Fabrice André, MD, PhD

Titles and Affiliations

Director of Research, Gustave Roussy Cancer Center
Head, Institut National de la Santé et de la Recherche Médicale Unit U981
Professor, Department of Medical Oncology

Research area

Seeking targets that may quickly identify patients with hard-to-treat breast cancer so that more accurate treatment decisions can be made in real time.

Impact

Targeted therapies, such as CDK4/6 or P13K inhibitors, in combination with endocrine therapy are standard-of-care for treating metastatic hormone receptor (HR)-positive/HER2-negative breast cancer patients. In spite of initial responses, the vast majority of patients will relapse within three years of treatment. Moreover, about 20 percent of patients show early resistance to therapy as their disease evolves after a few months. For these patients, it’s important to propose different therapies as soon as possible, perhaps as early as at diagnosis. This could involve adding other therapies to endocrine therapy or using novel approaches as new therapies are developed. Studies have shown that cancer cells release tumor DNA or circulating tumor DNA (ctDNA) into the blood which can be detected by liquid biopsy. If the level of ctDNA does not decrease after a few weeks of therapy, the patient’s outcome is very poor, and resistance will likely occur. Dr. André is leveraging this technology to predict which patients are most likely to benefit from existing therapies so that treatment decisions can be made more nimbly and accurately. His studies will also seek to determine the efficacy of switching to novel therapies in patients with metastatic hormone receptor (HR)-positive/HER2-negative breast cancer, yielding new insights into the development of metastases and improving outcomes for patients.

Progress Thus Far

The SAFIR clinical trials (NCT03386162) investigated the mechanisms of resistance to P13K inhibitor, alpelisib (PIQRAY®), which blocks a key gene (PIK3CA) involved in the progression of breast cancers.

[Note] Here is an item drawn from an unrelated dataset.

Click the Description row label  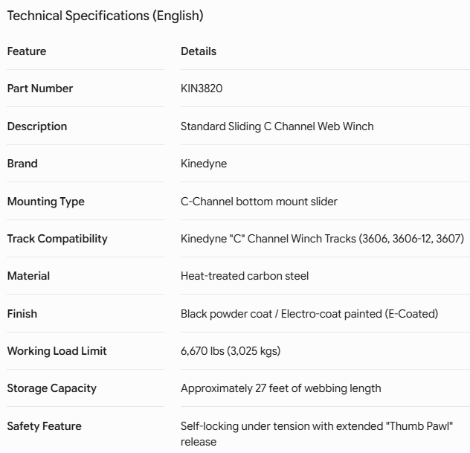(x=37, y=126)
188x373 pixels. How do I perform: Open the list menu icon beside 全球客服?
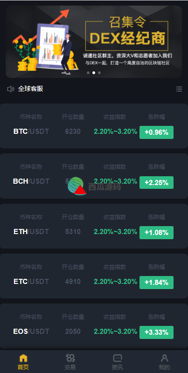(179, 89)
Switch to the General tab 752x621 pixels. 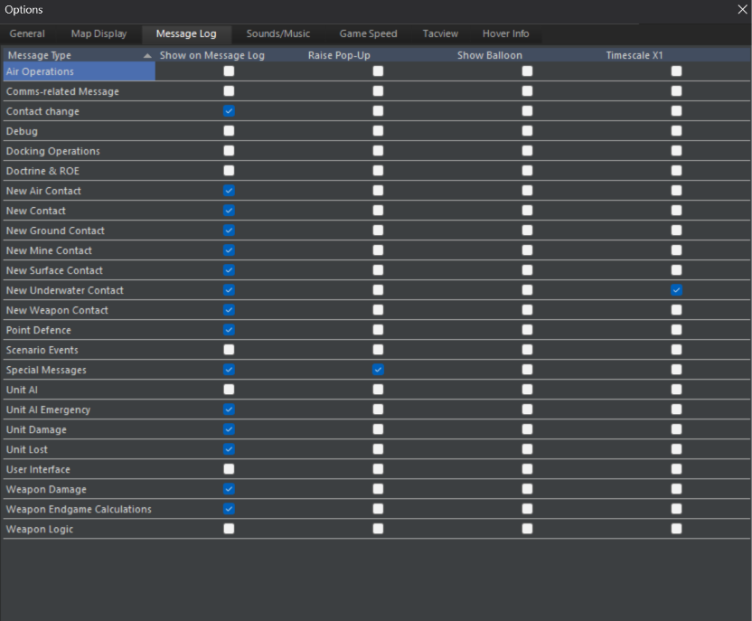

HR-positive/HER2-negative tumors that have PIK3CA gene mutations benefited from treatment with alpelisib. Using liquid biopsy techniques, his team found that the presence of PIK3CA mutations in the ctDNA of patients with metastatic breast cancer was a predictor of worse outcomes compared to those without PIK3CA mutations. These results suggest a role for this gene in response to targeted therapy. Dr. André is now conducting SAFIR03, a multi-year clinical trial to measure ctDNA in patients receiving endocrine therapy to identify which patients with persistent levels of ctDNA following treatment and are candidates for additional or new drugs.

What’s next

Dr. Andre and his team will expand SAFIR03 to evaluate the relatively new antibody-drug conjugate trastuzumab-deruxtecan (T-DXD, Enhertu®) and other agents as alternatives for patients whose ctDNA levels do not decrease with standard-of-care therapies. Drugs that show efficacy will be tested in large comparative trials in this specific patient population. These studies could represent a paradigm shift from endocrine therapy to new drugs or drug combinations early in the course of treatment for those patients that are likely to develop resistant breast cancer.

Biography

Fabrice André MD, PhD, is an oncologist based at Gustave Roussy Cancer Cancer, Villejuif, France. He is Professor of Medicine at University Paris Saclay. His BCRF research focuses on the characterisation of molecular alterations in metastatic breast cancers. He is leading several prospective trials that aim to show the clinical utility of genomic tests for patients with metastatic breast cancers. He is also leading development of targeted therapies in the same setting. He is the chair of INSERM Unit U981, a research team dedicated to target identification. He is the Editor in Chief of Annals of Oncology.